Tyrone Williams

No. 90, 95, 96
- Position: Defensive tackle

Personal information
- Born: October 22, 1972 (age 53) Philadelphia, Pennsylvania, U.S.
- Listed height: 6 ft 4 in (1.93 m)
- Listed weight: 296 lb (134 kg)

Career information
- College: Wyoming

Career history
- 1995: Arizona Rattlers
- 1996–1997: St. Louis Rams*
- 1997: Rhein Fire
- 1997: Chicago Bears*
- 1997: St. Louis Rams*
- 1997: Chicago Bears
- 1999: Rhein Fire
- 1999–2000: Philadelphia Eagles
- 2000: Kansas City Chiefs
- 2001: Washington Redskins
- 2001: Kansas City Chiefs
- 2002–2008: BC Lions
- 2009: Winnipeg Blue Bombers
- * Offseason or practice squad member only

Awards and highlights
- Grey Cup champion (94th); 2× CFL All-Star (2006, 2007); 2× CFL West All-Star (2006, 2007);

Career NFL statistics
- Total tackles: 28
- Sacks: 4.5
- Forced fumbles: 1
- Fumble recoveries: 1
- Stats at Pro Football Reference
- Stats at CFL.ca

= Tyrone Williams (defensive tackle) =

American football player (born 1972)

Tyrone M. Williams Jr. (born October 22, 1972) is an American former professional football player who was a defensive tackle in the National Football League (NFL) and Canadian Football League (CFL).

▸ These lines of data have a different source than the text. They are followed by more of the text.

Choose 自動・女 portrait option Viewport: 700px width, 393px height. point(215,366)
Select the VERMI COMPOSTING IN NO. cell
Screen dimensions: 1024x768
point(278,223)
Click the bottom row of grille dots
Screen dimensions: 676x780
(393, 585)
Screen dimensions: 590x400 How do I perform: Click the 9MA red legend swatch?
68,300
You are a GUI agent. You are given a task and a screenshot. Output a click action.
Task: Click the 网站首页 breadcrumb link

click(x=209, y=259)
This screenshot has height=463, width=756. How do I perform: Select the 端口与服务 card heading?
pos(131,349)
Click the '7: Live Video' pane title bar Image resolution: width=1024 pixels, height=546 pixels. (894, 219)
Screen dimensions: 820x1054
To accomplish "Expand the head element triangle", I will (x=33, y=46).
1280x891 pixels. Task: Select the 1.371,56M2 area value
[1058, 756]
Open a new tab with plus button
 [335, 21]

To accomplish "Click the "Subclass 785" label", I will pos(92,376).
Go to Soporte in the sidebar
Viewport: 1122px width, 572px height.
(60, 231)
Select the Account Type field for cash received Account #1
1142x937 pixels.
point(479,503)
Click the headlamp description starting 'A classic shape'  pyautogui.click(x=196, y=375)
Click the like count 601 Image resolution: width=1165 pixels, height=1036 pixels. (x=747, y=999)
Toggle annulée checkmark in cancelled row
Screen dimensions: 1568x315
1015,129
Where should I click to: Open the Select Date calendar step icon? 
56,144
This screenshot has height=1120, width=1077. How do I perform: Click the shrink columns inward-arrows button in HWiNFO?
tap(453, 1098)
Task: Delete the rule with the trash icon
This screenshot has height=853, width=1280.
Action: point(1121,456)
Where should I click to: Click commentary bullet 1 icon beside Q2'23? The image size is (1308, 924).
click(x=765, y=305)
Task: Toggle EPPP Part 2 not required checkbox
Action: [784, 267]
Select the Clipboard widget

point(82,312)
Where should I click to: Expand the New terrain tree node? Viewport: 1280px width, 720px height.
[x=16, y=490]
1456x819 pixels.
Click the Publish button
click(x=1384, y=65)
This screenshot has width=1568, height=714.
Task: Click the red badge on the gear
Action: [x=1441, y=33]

He was signed by the Chicago Bears as an undrafted free agent in 1997. He played college football for the Wyoming Cowboys.

Williams has also played for the Philadelphia Eagles, Kansas City Chiefs, Washington Redskins, BC Lions and Winnipeg Blue Bombers. He was a two-time Western Division All-Star and won the 94th Grey Cup with the Lions.